Curtis didn't reply immediately, so John put some pressure on the sarcophagus as incentive. The man hissed out a string of words in a language John couldn't identify, but could still tell were curses and insults. Eventually, he ground out with the strain of a man speaking through a clenched jaw, "Patients at the hospital, obviously! Is that what you wanted to fucking hear?!"
John briefly closed his eyes. He'd been afraid of that.
"The sky caught fire," Curtis continued, "and everyone started going insane, tearing into each other, killing each other. So I put them down. It was a mercy."
John opened his eyes and stared at the man incredulously. "They all ran out into the reception area to kill each other? Why didn't they fight inside, if there was some kind of insanity-inducing effect that didn't affect you alone?"
"I never said it didn't affect me," Curtis snapped. "The hospital was being evacuated because of a fire alarm going off, so everyone was out here. And then… It was like something was burrowing into my brain. Biggest migraine I've ever had. Made me more angry than I've ever felt in my life, but…" He trailed off, fell silent for a moment. His voice was softer when he continued. "I'm not trying to make excuses here. I was in control. My power's all about Rage, so it fed off whatever that effect was. Didn't drive me insane, like the others. Not completely." He paused again. "I never even figured out which one of them was causing it. Just killed until it was gone. And then, when those monsters came through, they took all the bodies with them. Could've been anyone."
John took a second to digest that. "And, how, exactly," he asked quietly, "did your daughter survive such carnage? She looks like she can barely stand up."
Curtis' eyes turned haunted. He took a shuddering breath and whispered, "She didn't."

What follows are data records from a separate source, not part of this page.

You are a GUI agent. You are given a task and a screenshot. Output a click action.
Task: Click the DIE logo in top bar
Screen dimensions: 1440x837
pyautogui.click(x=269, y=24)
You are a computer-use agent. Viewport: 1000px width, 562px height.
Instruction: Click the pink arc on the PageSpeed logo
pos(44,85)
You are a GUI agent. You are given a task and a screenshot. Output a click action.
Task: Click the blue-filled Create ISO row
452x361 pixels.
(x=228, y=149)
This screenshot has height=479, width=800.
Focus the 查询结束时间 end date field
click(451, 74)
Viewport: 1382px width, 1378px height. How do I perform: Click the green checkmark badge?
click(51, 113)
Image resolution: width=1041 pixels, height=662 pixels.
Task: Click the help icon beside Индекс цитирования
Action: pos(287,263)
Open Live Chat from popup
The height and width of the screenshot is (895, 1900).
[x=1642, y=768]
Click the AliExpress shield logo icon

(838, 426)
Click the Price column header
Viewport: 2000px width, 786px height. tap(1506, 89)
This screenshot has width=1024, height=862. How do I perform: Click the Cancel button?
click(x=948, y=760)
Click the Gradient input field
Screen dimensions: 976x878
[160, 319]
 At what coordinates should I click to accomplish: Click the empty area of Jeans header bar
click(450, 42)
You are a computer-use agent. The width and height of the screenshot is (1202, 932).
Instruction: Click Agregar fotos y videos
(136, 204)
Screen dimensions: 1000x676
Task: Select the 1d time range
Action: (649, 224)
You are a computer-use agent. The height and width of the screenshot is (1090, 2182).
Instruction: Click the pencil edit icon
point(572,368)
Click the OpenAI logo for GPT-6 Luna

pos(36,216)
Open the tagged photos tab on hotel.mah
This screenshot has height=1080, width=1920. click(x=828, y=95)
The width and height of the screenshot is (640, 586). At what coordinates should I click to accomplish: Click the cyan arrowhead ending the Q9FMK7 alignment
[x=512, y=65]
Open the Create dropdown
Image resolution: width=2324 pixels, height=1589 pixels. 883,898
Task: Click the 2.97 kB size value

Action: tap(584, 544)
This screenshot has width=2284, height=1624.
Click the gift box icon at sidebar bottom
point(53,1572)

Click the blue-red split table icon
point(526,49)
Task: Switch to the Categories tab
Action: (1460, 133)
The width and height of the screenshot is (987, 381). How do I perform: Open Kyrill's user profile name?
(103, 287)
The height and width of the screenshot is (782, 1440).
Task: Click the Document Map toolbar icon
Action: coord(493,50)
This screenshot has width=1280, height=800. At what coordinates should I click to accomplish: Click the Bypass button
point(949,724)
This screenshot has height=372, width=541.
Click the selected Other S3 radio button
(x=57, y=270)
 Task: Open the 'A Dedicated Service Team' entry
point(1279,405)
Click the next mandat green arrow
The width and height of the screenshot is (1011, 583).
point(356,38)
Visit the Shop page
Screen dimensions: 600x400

No matter what he tried, no matter what he asked, no matter what threats he made, there was no getting anything out of the man after that. He'd shut down, withdrawing deep inside himself. And given what he'd heard, John didn't feel like putting pressure on him with the sarcophagus, either. Even if there was still a shit ton of stuff he needed to know.
With a sigh of frustration, John turned his attention to more pressing matters. The monster waves were only a few hundred metres away, and it was only with that mention that Curtis finally regained life, suddenly struggling in his stone prison for the first time since John had outlined the consequences for doing so.
"Let me out," he begged. His eyes were wild and wet, and fixed upon the window where Claire had just reemerged. "I don't care what you do, just let me go to her. I can fly up and over the monsters."
"I don't know if I can trust you with that," John said solemnly, and at that the man suddenly looked murderous, eyes bulging. John hastened to elaborate, "But don't worry, I can get you both past the monsters myself. After that… We'll see."